Já a Confederação Nacional da Indústria (CNI) listou, em relatório publicado em 2018, uma série de outros entraves, como atrasos em licenciamentos ambientais, morosidade em processo de desapropriação e judicialização de licitações.

Imagem compara fotos em contextos e localidades diferentes

Outro conteúdo viral nas redes sociais compara imagens de Lula e de Bolsonaro em obras de transposição do Rio São Francisco. Sem detalhar o contexto das fotos, o boato adiciona à imagem do petista o texto “13 anos: só areia”, enquanto atribui a Bolsonaro a chegada de água em regiões atendidas pela obra.

Uma matéria do Estadão Verifica mostra que a imagem de Lula foi capturada em 2009, nas obras do eixo leste do empreendimento, em Cabrobó, no Pernambuco. Já a imagem de Bolsonaro foi registrada em 2020 durante o evento que marcou o acionamento da comporta que liberou as águas da barragem de Jati para o Cinturão das Águas, no Ceará. As duas cidades estão distantes 116 quilômetros.

Por que investigamos?

Em sua 4ª fase, o Comprova checa conteúdos possivelmente falsos ou enganosos sobre a pandemia ou políticas públicas do governo federal que tenham alcançado alto grau de viralização, como o caso de postagens envolvendo o Projeto de Integração do Rio São Francisco (PISF), maior obra de infraestrutura hídrica do país.

Foram analisadas ao menos três postagens com teores semelhantes, comparando a execução da obra durante o governo Bolsonaro e os anteriores, com ampla repercussão no Facebook. Juntas, somam mais de 120 mil interações entre reações, comentários e compartilhamentos.

O Comprova já fez outras verificações relacionadas ao projeto. Em outubro de 2020, o Estadão Verifica checou a origem das mesmas fotos utilizadas nas postagens aqui verificadas. O Aos Fatos também já precisou desmentir informações falsas veiculadas sobre a obra.

Enganoso, para o Comprova, é conteúdo que usa dados imprecisos ou que induz a uma interpretação diferente da intenção de seu autor; conteúdo que confunde, com ou sem a intenção deliberada de causar dano.

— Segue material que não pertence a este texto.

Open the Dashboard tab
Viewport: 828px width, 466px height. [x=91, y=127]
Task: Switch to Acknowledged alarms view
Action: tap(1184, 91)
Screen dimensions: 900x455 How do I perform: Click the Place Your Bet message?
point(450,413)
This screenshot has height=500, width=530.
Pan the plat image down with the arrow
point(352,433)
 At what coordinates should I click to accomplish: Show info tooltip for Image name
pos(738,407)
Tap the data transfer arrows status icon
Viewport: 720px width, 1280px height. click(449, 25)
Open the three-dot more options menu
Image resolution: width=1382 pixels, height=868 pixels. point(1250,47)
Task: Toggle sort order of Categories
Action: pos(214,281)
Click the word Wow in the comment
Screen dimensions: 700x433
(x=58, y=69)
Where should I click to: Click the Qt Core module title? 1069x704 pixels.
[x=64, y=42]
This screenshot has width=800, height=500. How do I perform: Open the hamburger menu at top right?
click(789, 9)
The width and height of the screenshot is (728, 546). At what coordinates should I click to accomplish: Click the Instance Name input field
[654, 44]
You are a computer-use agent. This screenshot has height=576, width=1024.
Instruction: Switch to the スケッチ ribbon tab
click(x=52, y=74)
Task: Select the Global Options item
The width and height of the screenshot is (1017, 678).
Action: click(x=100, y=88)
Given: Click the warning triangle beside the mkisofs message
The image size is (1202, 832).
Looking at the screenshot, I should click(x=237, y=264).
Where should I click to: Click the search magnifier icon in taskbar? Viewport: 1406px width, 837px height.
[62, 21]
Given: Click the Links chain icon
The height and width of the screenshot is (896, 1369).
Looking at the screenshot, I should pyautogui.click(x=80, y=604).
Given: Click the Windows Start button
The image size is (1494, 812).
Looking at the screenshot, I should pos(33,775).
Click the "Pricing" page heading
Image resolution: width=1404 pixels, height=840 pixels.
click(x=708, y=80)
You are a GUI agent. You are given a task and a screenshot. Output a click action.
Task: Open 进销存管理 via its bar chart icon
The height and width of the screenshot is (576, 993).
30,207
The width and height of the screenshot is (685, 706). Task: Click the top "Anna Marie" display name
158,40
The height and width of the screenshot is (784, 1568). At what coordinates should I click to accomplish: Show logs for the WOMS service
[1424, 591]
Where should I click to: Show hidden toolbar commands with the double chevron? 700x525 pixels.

Desde 2020 o Correio de Carajás integra o Projeto Comprova, que reúne jornalistas de 28 diferentes veículos de comunicação brasileiros para descobrir e investigar informações enganosas, inventadas e deliberadamente falsas sobre políticas públicas e a pandemia de covid-19 compartilhadas nas redes sociais ou por aplicativos de mensagens.